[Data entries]

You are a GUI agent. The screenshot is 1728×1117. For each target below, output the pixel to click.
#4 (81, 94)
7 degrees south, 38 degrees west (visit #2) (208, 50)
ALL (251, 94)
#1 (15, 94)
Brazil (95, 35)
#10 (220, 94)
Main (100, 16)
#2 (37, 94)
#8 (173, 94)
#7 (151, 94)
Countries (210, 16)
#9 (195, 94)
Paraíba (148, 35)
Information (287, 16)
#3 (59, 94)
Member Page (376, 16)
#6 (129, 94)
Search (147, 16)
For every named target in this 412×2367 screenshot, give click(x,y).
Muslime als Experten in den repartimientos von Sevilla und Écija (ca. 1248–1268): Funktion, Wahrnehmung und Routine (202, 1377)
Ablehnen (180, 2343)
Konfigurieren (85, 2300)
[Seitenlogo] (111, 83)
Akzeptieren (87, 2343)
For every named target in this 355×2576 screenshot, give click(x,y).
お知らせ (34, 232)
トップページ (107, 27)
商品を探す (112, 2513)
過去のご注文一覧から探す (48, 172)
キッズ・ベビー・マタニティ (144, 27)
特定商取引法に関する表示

AIM OF THE TASK: The answer must consist of all the entries, copied exactly.

OUTPUT FOR THIS TASK:
You are a GUI agent. The screenshot is 1728×1117. For each target below, output the pixel to click.
#4 (81, 94)
7 degrees south, 38 degrees west (visit #2) (208, 50)
ALL (251, 94)
#1 (15, 94)
Brazil (95, 35)
#10 (220, 94)
Main (100, 16)
#2 (37, 94)
#8 (173, 94)
#7 (151, 94)
Countries (210, 16)
#9 (195, 94)
Paraíba (148, 35)
Information (287, 16)
#3 (59, 94)
Member Page (376, 16)
#6 (129, 94)
Search (147, 16)
For every named target in this 412×2367 screenshot, give click(x,y).
Muslime als Experten in den repartimientos von Sevilla und Écija (ca. 1248–1268): Funktion, Wahrnehmung und Routine (202, 1377)
Ablehnen (180, 2343)
Konfigurieren (85, 2300)
[Seitenlogo] (111, 83)
Akzeptieren (87, 2343)
For every named target in this 355×2576 screenshot, give click(x,y).
お知らせ (34, 232)
トップページ (107, 27)
商品を探す (112, 2513)
過去のご注文一覧から探す (48, 172)
キッズ・ベビー・マタニティ (144, 27)
特定商取引法に関する表示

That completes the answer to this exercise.